- [Exercise input]:
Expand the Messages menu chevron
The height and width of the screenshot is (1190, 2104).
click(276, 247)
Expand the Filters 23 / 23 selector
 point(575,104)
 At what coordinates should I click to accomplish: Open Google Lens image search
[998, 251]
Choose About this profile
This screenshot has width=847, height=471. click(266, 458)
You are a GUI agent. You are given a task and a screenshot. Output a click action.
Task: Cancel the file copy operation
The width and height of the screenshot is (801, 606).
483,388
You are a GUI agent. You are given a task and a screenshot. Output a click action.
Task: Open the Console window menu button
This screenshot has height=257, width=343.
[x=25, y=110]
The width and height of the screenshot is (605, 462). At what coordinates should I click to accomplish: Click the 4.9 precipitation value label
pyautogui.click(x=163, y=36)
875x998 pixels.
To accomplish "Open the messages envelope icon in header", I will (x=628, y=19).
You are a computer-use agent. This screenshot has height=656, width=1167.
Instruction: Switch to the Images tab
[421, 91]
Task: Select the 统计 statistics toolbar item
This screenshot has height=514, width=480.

- [Action item]:
Without altering a single word, repeat the material.

- [Written response]:
Expand the Messages menu chevron
The height and width of the screenshot is (1190, 2104).
click(276, 247)
Expand the Filters 23 / 23 selector
 point(575,104)
 At what coordinates should I click to accomplish: Open Google Lens image search
[998, 251]
Choose About this profile
This screenshot has width=847, height=471. click(266, 458)
You are a GUI agent. You are given a task and a screenshot. Output a click action.
Task: Cancel the file copy operation
The width and height of the screenshot is (801, 606).
483,388
You are a GUI agent. You are given a task and a screenshot. Output a click action.
Task: Open the Console window menu button
This screenshot has height=257, width=343.
[x=25, y=110]
The width and height of the screenshot is (605, 462). At what coordinates should I click to accomplish: Click the 4.9 precipitation value label
pyautogui.click(x=163, y=36)
875x998 pixels.
To accomplish "Open the messages envelope icon in header", I will (x=628, y=19).
You are a computer-use agent. This screenshot has height=656, width=1167.
Instruction: Switch to the Images tab
[421, 91]
Task: Select the 统计 statistics toolbar item
This screenshot has height=514, width=480.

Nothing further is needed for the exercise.